In 1822, at age 19, she married Baron Casimir Dudevant (1795–1871), illegitimate son of Jean-François. She and Dudevant had two children: Maurice (1823–1889) and Solange (1828–1899).
In early 1831 she left her prosaic husband and entered upon a four or five year period of “romantic rebellion.” In 1835 she was legally separated from Dudevant.
Sand’s reputation came into question when she began sporting men’s clothing in public — which she justified by the clothes being far sturdier and less expensive than the typical dress of a noblewoman at the time. In addition to being comfortable, Sand’s male dress enabled her to circulate more freely in Paris than most of her female contemporaries could, and gave her increased access to venues from which women were often barred — even women of her social standing.
Also scandalous was Sand’s smoking tobacco in public; neither peerage nor gentry had yet sanctioned the free indulgence of women in such a habit, especially in public (though Franz Liszt’s paramour Marie, Comtesse d’Agoult affected this as well, smoking large cigars). These and other behaviors were exceptional for a woman of the early and mid-19th century, when social codes—especially in the upper classes—were of the utmost importance.

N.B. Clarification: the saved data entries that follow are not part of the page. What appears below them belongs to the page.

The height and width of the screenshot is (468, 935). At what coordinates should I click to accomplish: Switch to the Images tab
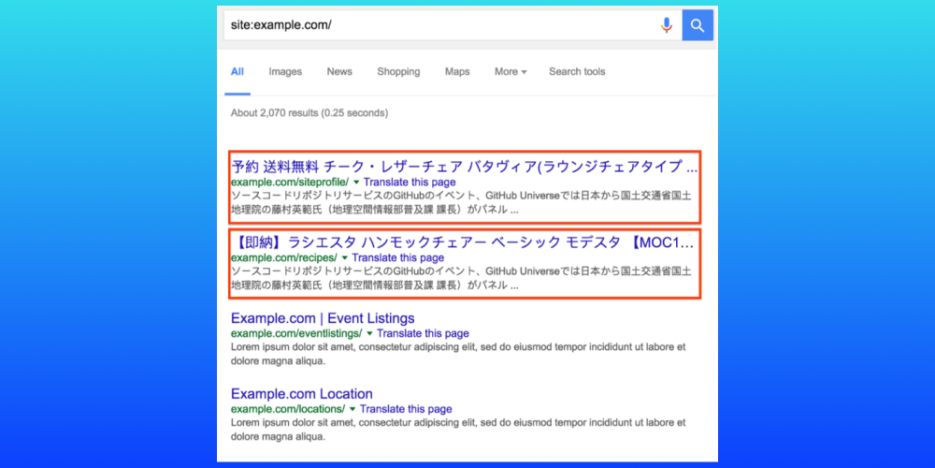click(285, 72)
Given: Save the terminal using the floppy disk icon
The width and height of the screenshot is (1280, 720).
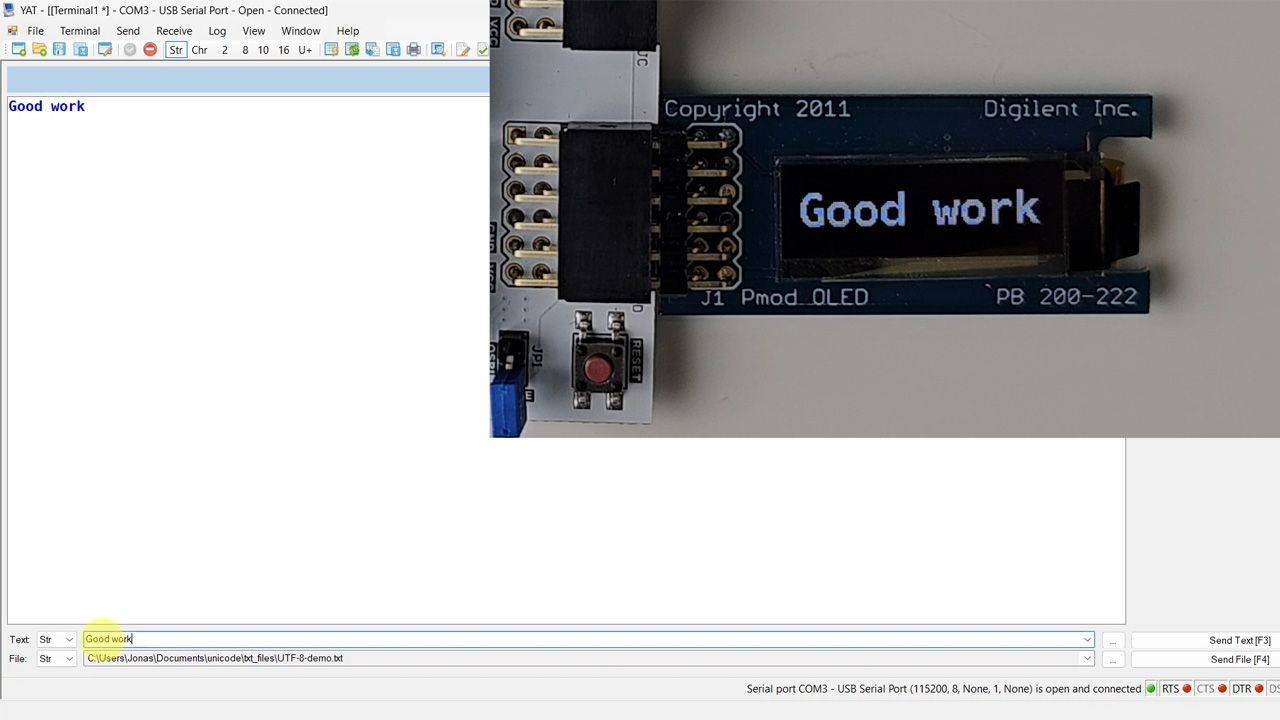Looking at the screenshot, I should click(x=59, y=50).
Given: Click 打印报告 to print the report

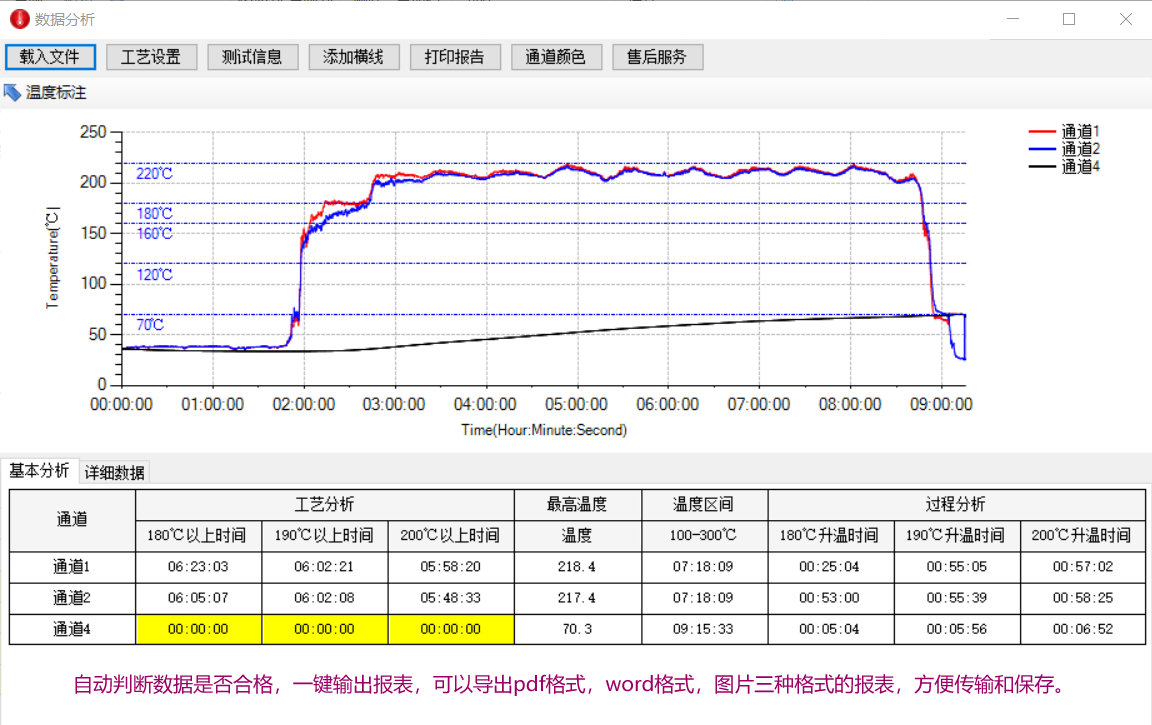Looking at the screenshot, I should tap(455, 57).
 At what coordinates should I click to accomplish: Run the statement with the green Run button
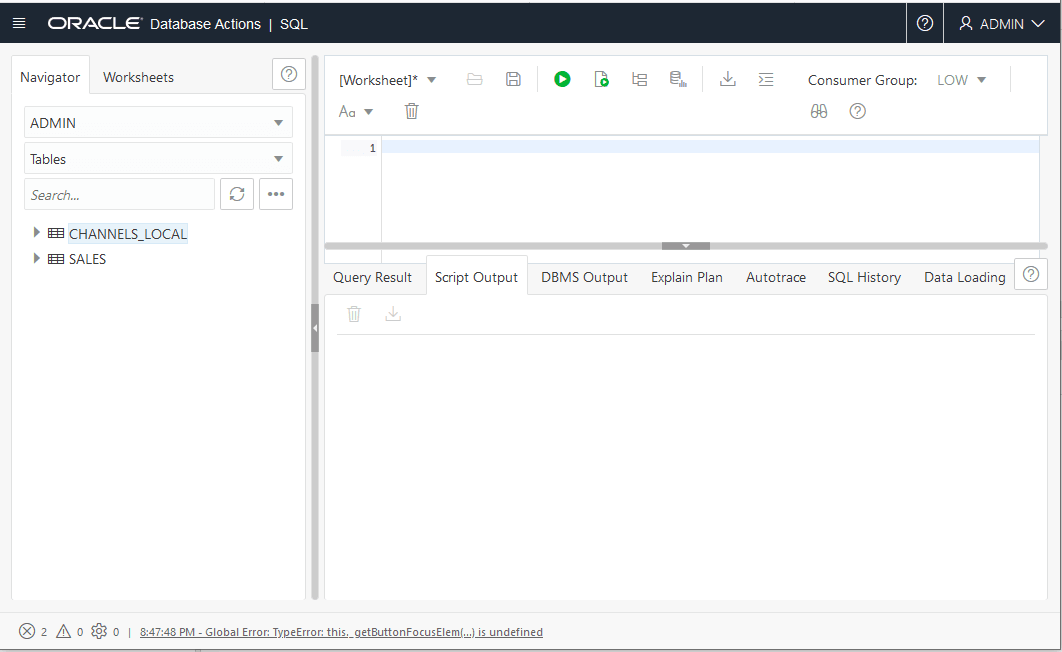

As a consequence of many unorthodox aspects of her lifestyle, Sand was obliged to relinquish some of the privileges appertaining to a baroness — though, interestingly, the mores of the period did permit upper class wives to live physically separated from their husbands, without losing face, provided the estranged couple exhibited no blatant irregularity to the outside world…
Sand conducted affairs of varying duration with Jules Sandeau (1831), Prosper Mérimée, Alfred de Musset (summer 1833 – March 1834), Louis Chrystosome Michel, Pierre François Bocage, Félicien Mallefille and Frederic Chopin (1837–47).
Later in life, she corresponded with Gustave Flaubert. Despite their obvious differences in temperament and aesthetic preference, they eventually became close friends.
She was engaged in an intimate friendship with actress Marie Dorval, which led to widespread but unconfirmed rumors of a lesbian affair.
In Majorca one can still visit the (then abandoned) Carthusian monastery of Valldemossa, where she spent the winter of 1838–39 with Frederic Chopin and her children. This trip to Majorca was described by her in Un Hiver à Majorque (A Winter in Majorca), published in 1855.
Frederic Chopin left her two years before his death, because of a family disturbance wherein he supported her daughter Solange’s marriage choice, which had caused Sand to disown the daughter…
George Sand died at Nohant, near Châteauroux, in France’s Indre département on June 8, 1876, at the age of 71 and was buried in the grounds of her home there.